The government has dropped plans for a food white paper to be published next year as part of its Food Strategy, which was released earlier today, The Grocer can reveal.
It is understood the proposals to set out plans for future policies and possibly legislation, which were included in an original draft of the proposals seen by The Grocer, were ditched after intervention from No 10.
The draft document, published earlier in the summer, carries five specific mentions of plans for a 2026 food white paper.
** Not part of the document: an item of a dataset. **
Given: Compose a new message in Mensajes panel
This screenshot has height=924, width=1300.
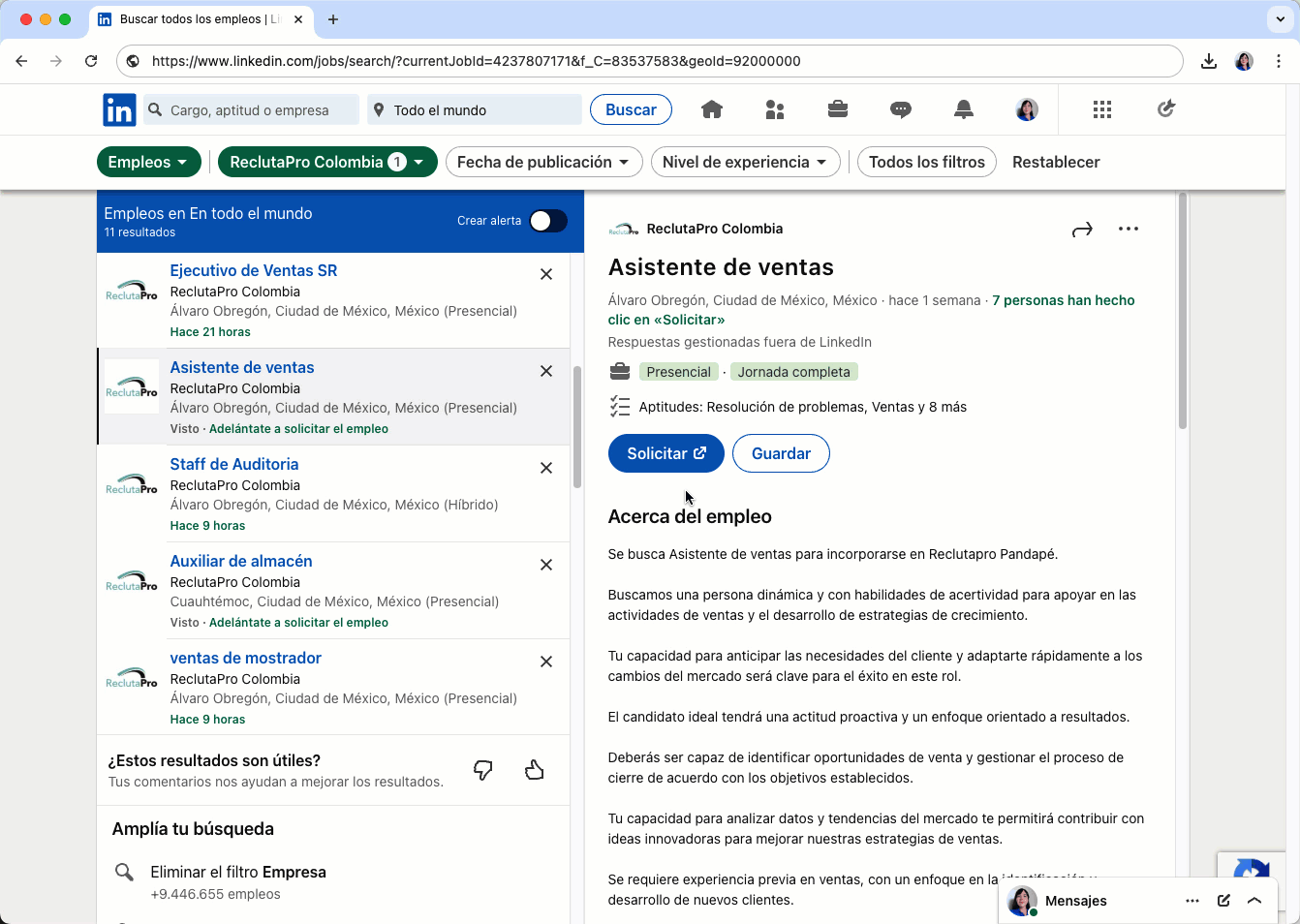Looking at the screenshot, I should (x=1223, y=901).
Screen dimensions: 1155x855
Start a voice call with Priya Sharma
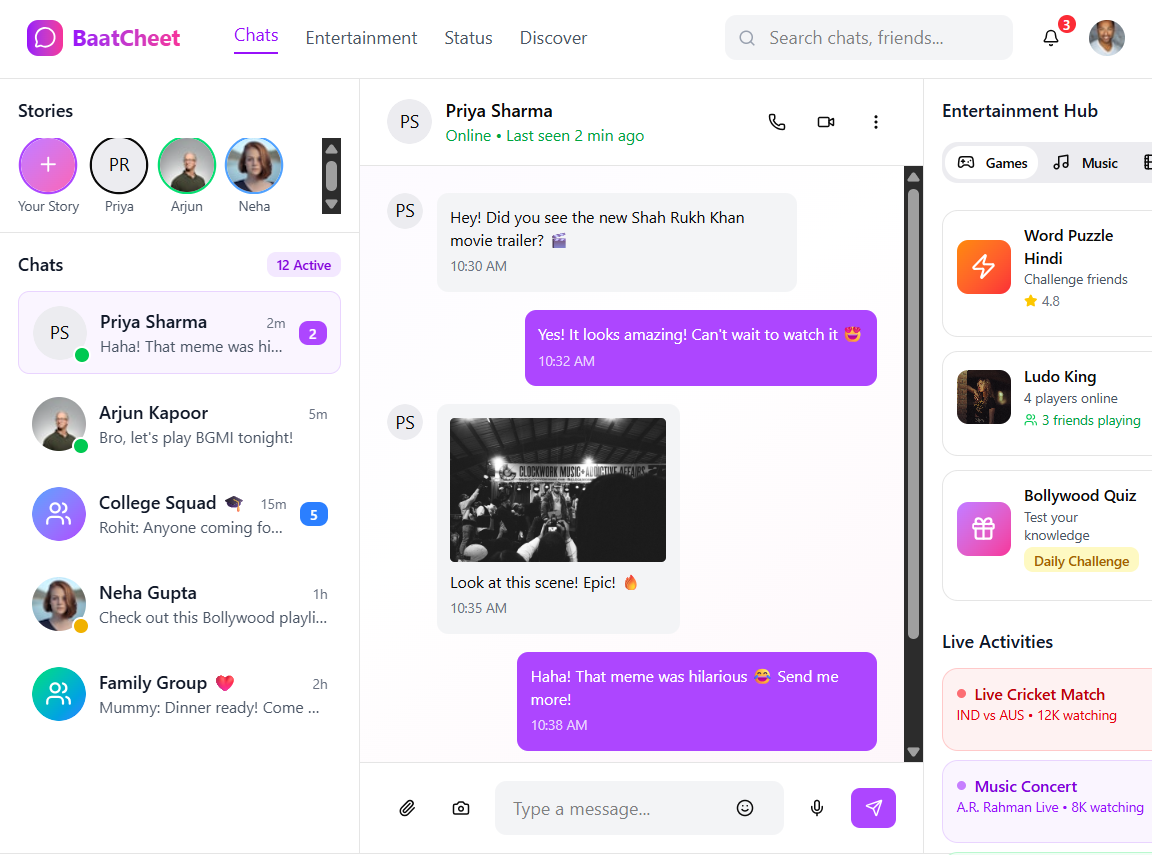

The idea was highlighted as one of the key “next steps on delivery of the outcomes” in the original introduction due to have been made by minister for food security and rural affairs Daniel Zeichner.
“As we develop the content of the white paper we will continue to listen to and engage stakeholders across the food system,” sets out the draft.
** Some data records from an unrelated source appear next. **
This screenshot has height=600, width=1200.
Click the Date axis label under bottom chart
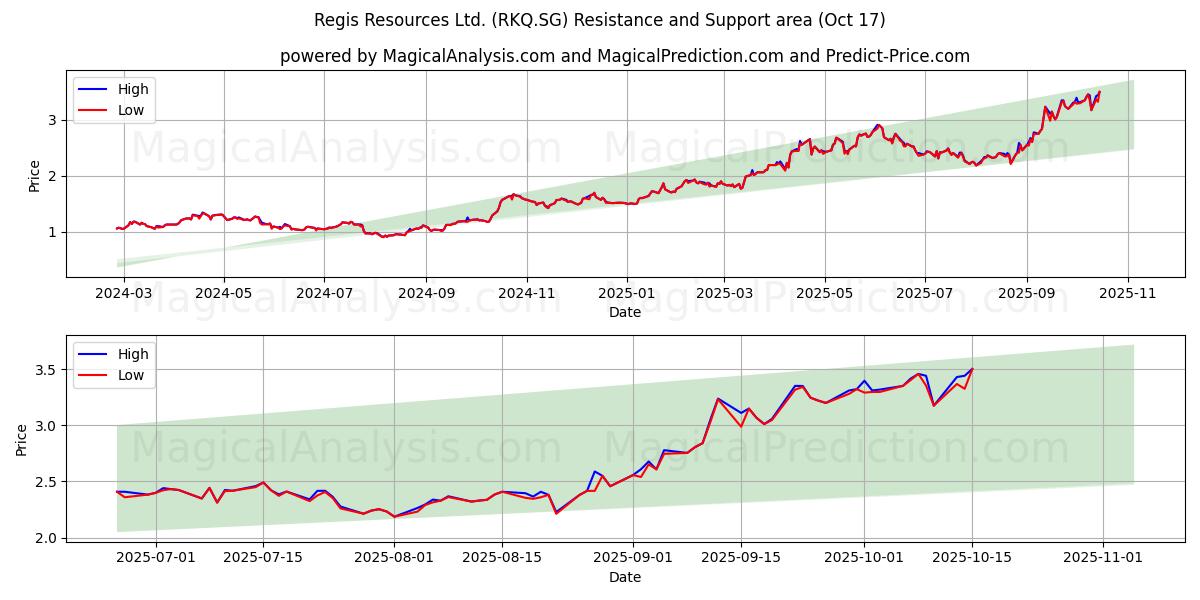(x=625, y=577)
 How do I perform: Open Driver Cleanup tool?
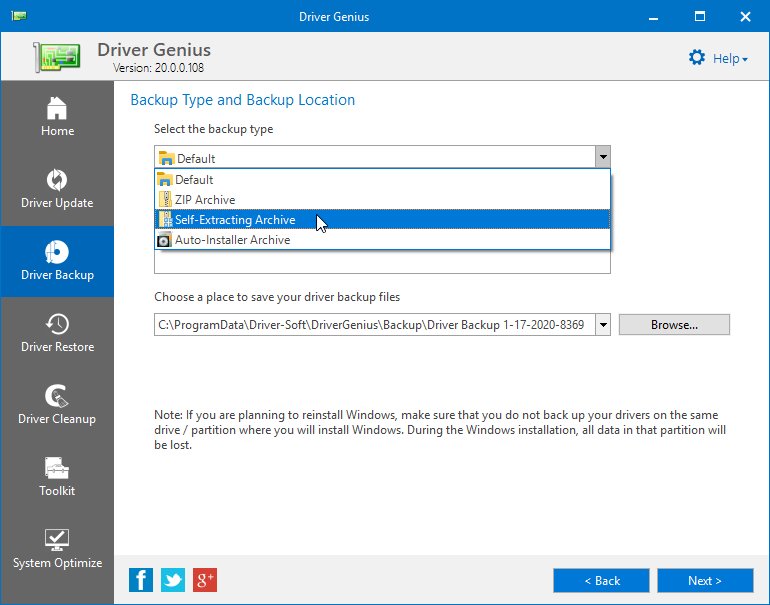(57, 405)
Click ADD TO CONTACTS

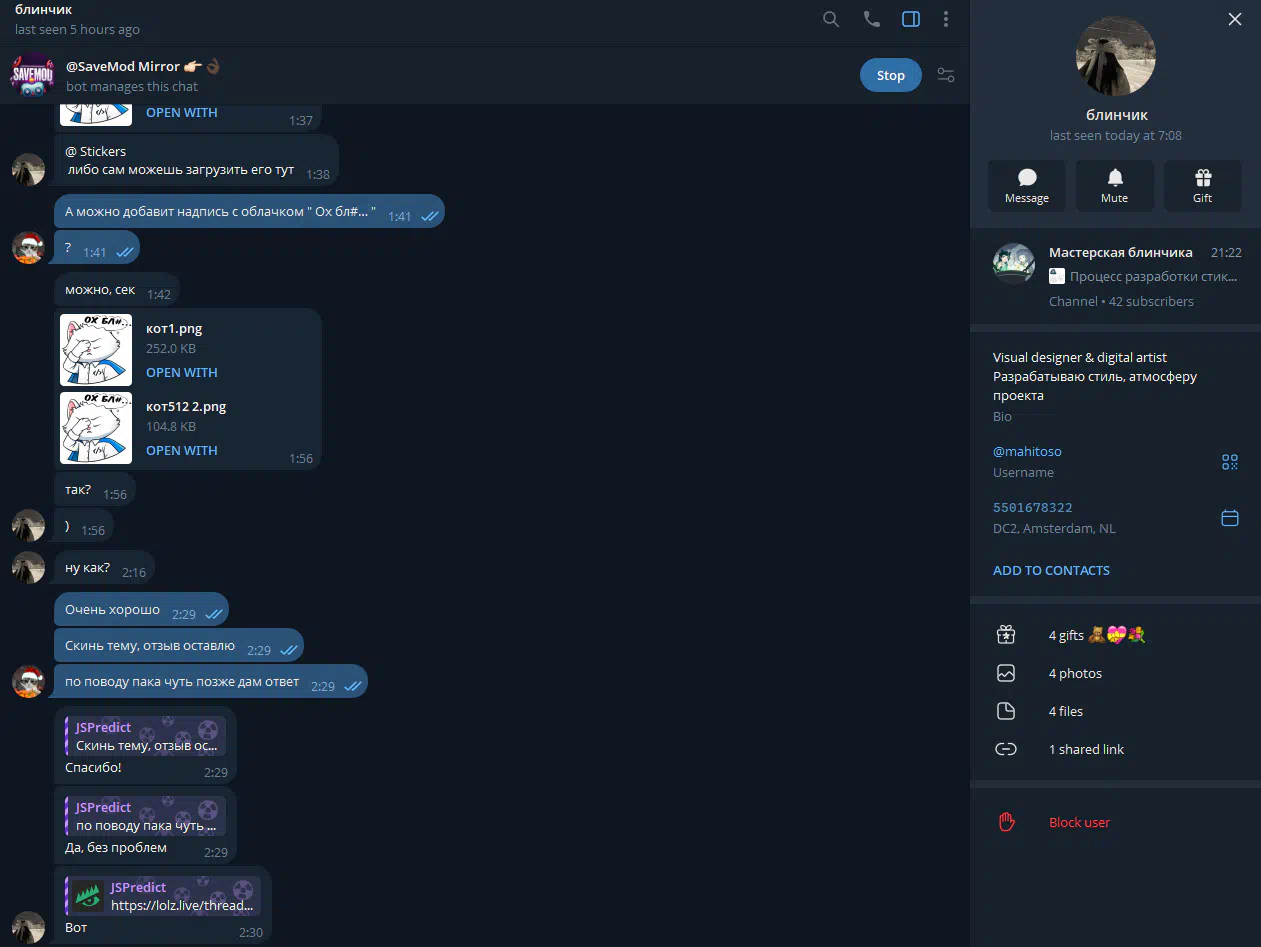[x=1051, y=570]
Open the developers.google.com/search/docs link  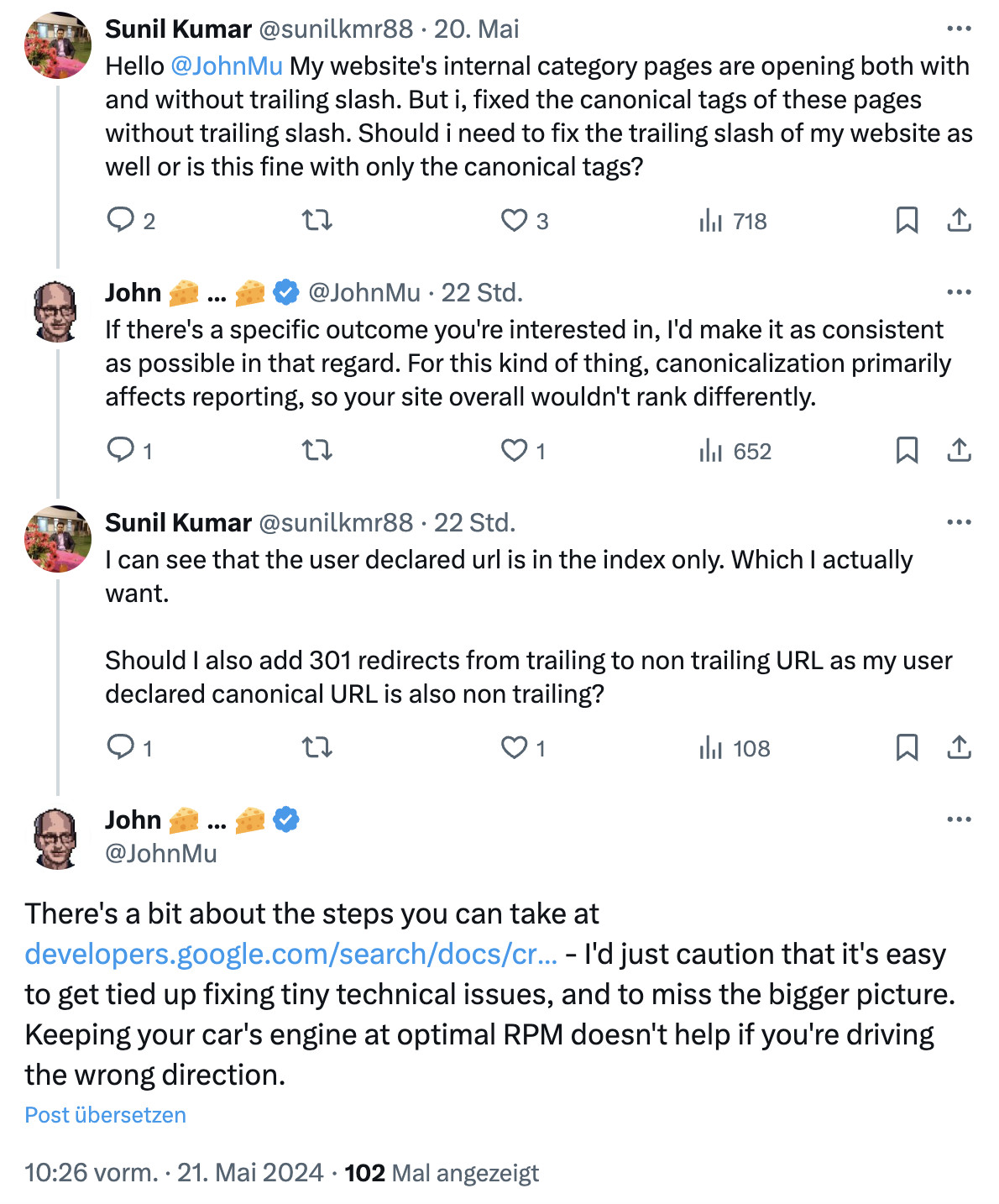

The draft document sets out that the white paper would be developed whilst taking into account the risk that interventions to tackle health and the environment could lead to increasing food prices.
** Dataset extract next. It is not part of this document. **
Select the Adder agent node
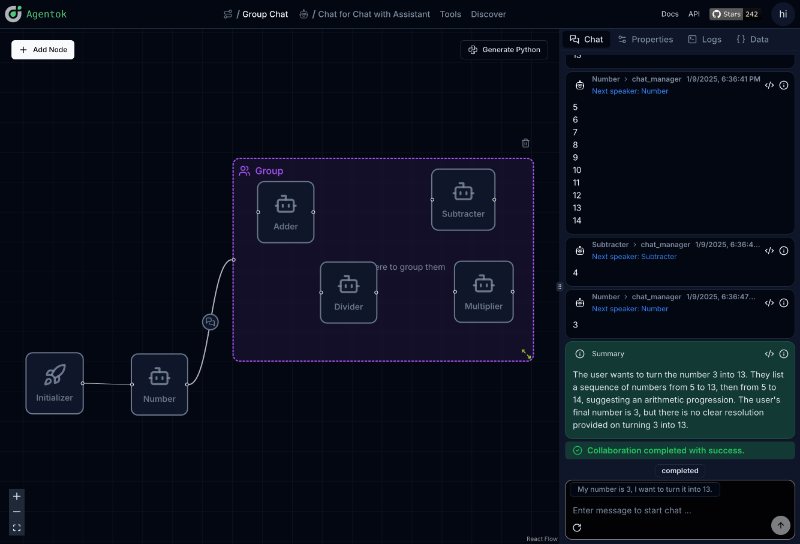286,211
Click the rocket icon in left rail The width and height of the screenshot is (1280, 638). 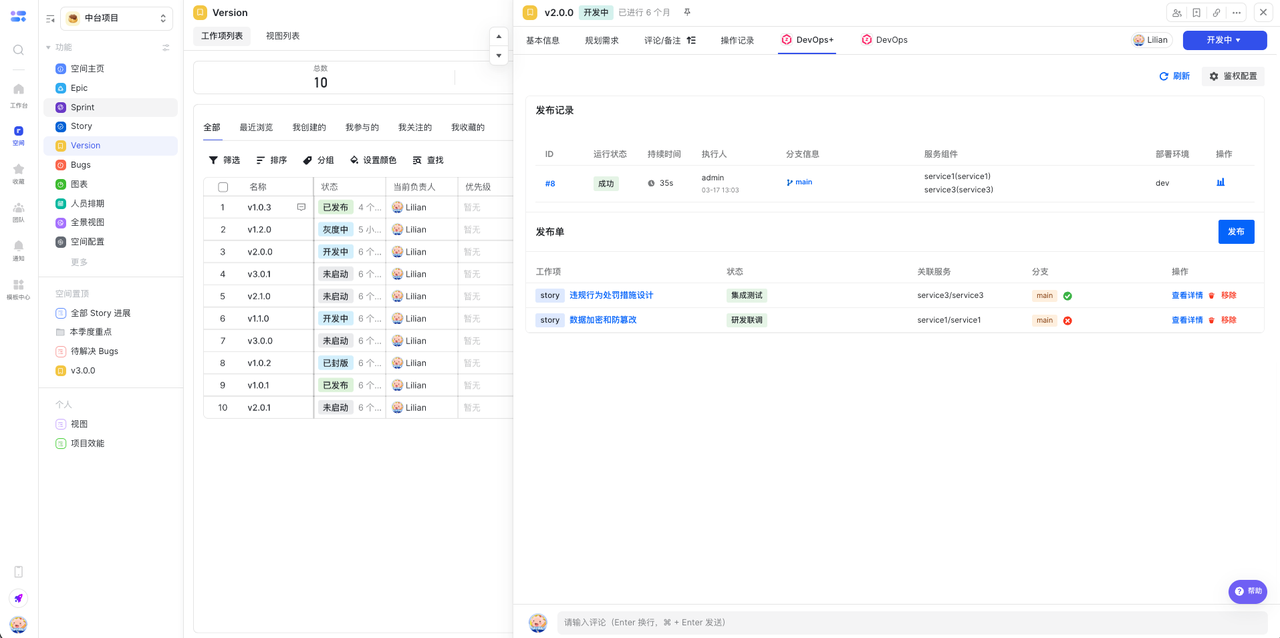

That wording has now been changed and the mention of a risk of prices being passed on to consumers is included only in an annex to the document.
Watered down plans
A source told The Grocer the scrapping of the white paper plans flew in the face of the government promising that the Food Strategy would receive buy-in from all sections of government.
They said: “It shows that Defra’s place in the Whitehall hierarchy is as low as it’s ever been.
“The government did not want to risk regulation and doesn’t want to spend money.”
The “watering down” of the plans for the strategy also follow a backlash received by ministers from sections of industry to the make up of the Food Strategy Advisory Board.
When in March, Defra named 13 ‘big hitters’ to form the board chaired by Zeichner – including figures such as England’s chief medical officer Professor Chris Whitty –sources expressed fears that the make-up of the board was too geared towards regulation.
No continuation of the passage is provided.